Preparation of TAP stock nutrients
Preparation of TAP stock nutrients
Make TAP salts (TAP stock nutrients/FBS solution [Filner’s Beijerinck solution X40]) by dissolving Ammonium chloride (16g), Magnesium sulfate (4g) and Calcium chloride (2.65g). This will give you a final concentration of: Ammonium chloride (7.48 mM ), Magnesium sulfate (16.2 mM) and Calcium chloride (18.10 mM).
Preparation of Phosphate solution
Preparation of Phosphate solution
Make Phosphate solution (1M Potassium phosphate solution, pH7) by dissolving 28.8 g of K2HPO4 and 14.4g of KH2PO4. Note: You don’t have to adjust pH for this solution as it automatically gives a pH of 7-7.2 when mixed in the above stated ratio. Phosphate solution has the final concnetration of K2HPO4 (1.65M) and KH2PO4 (1.058M).
Preparation of Hutner's trace element
Preparation of Hutner's trace element
Preparation of Hutner’s trace element (X 1000) (Note: If you do not want to make it, you can purchase this solution from Chlamydomonas Resource center at at https://www.chlamycollection.org/methods/media-recipes/hutners-trace-elements/). In order to make this solution, dissolve the following salts in order in 800 mL of E-pure water—dissolve each fully before adding the next.
| Salt | Molecular Weight | Final concentration in 1L | Amount to be added in 1L | |
| FeSO4.7H2O | 278.01 | 18 mM | 4.99 g | |
| ZnSO4 .7 H2O | 287.56 | 76.5mM | 22 g | |
| H3BO3 | 61.83 | 184 mM | 11.4 g | |
| MnCl2.4H2O | 197.91 | 25.6 mM | 5.06 g | |
| CuSO4.5H2O | 249.68 | 6.3mM | 1.57 g | |
| (NH4)6Mo7O24. 4 H2O | 1235.86 | 0.89mM | 1.10 g | |
| CoCl2.6H2O | 237.93 | 6.8mM | 1.61 g |
Table of chemical ingredients needed to make Hutner's trace element.
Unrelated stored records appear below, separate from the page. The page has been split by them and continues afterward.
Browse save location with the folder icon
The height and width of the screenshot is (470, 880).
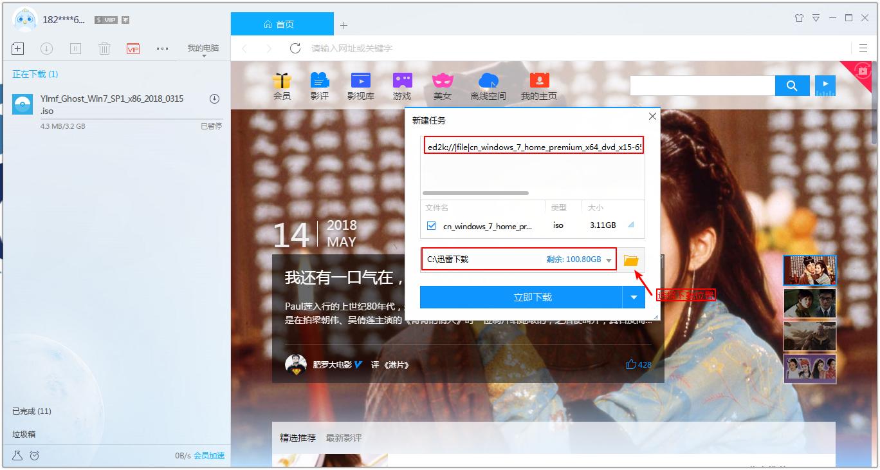[631, 260]
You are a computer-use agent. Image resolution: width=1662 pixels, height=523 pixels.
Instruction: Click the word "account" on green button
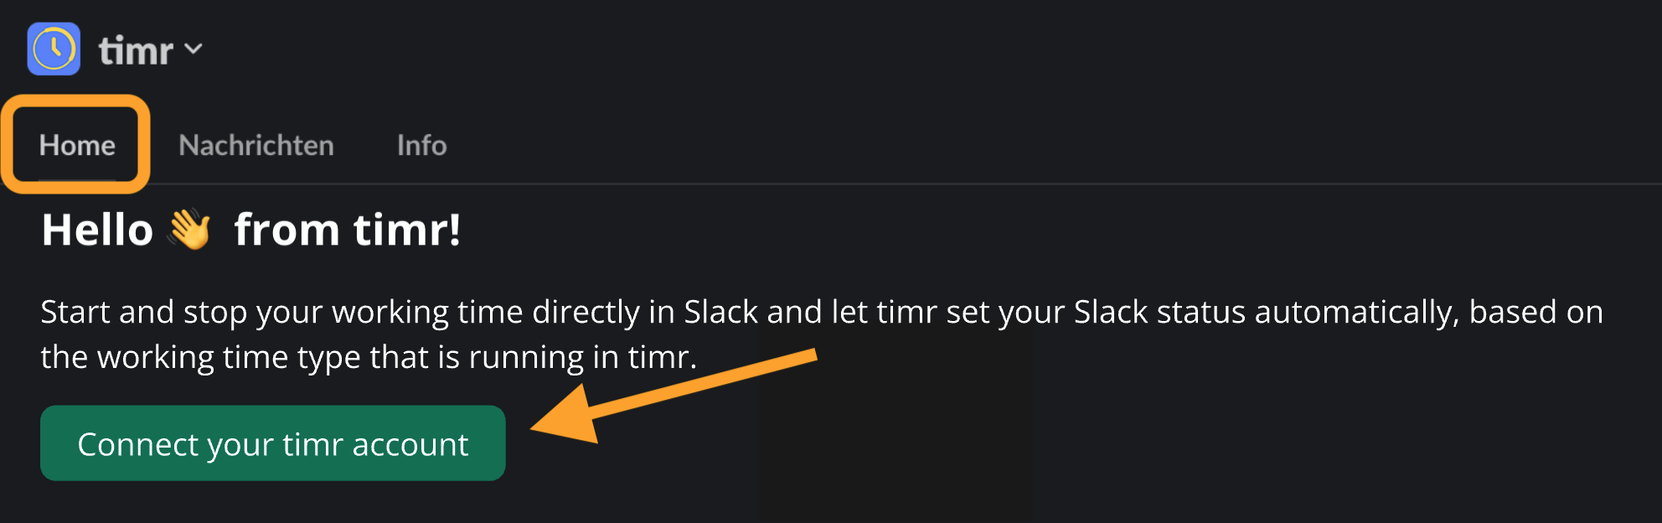tap(410, 445)
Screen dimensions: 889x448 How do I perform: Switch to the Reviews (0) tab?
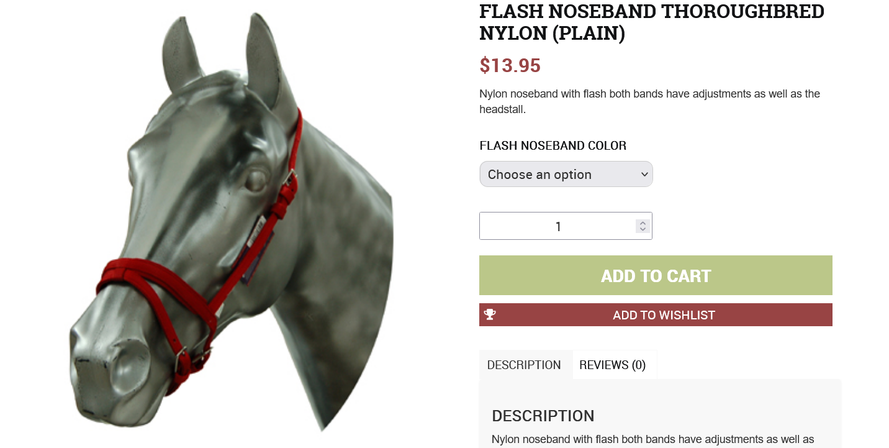pos(613,365)
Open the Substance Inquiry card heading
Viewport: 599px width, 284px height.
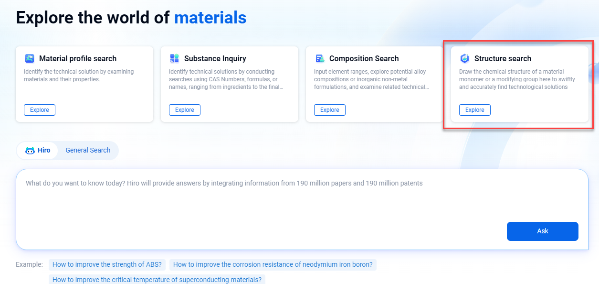(x=215, y=58)
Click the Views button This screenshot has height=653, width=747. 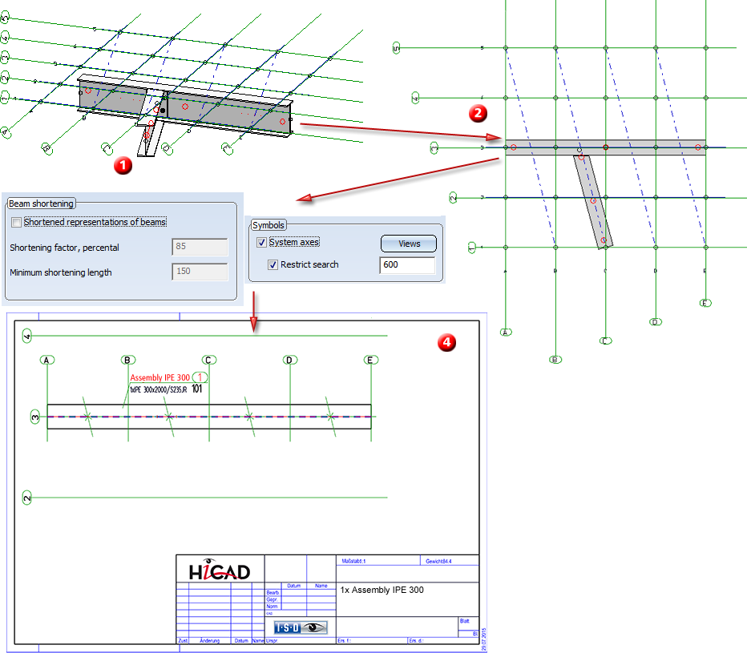pyautogui.click(x=409, y=244)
Bring the salt mixture to a slow boil. Add 50 grams of disodium salt of EDTA to the boiling mixture, acid form (Na2 EDTA.2H2O; molecular weight is 372.24; final concentration in the 1L solution is 134 mM).
Add KOH pellets (and not NaOH) to the boiling mixture to adjust the pH to 6.5. Make up the volume to 1L with pure water after adjusting the pH to 6.5.The solution should be clear green at this point.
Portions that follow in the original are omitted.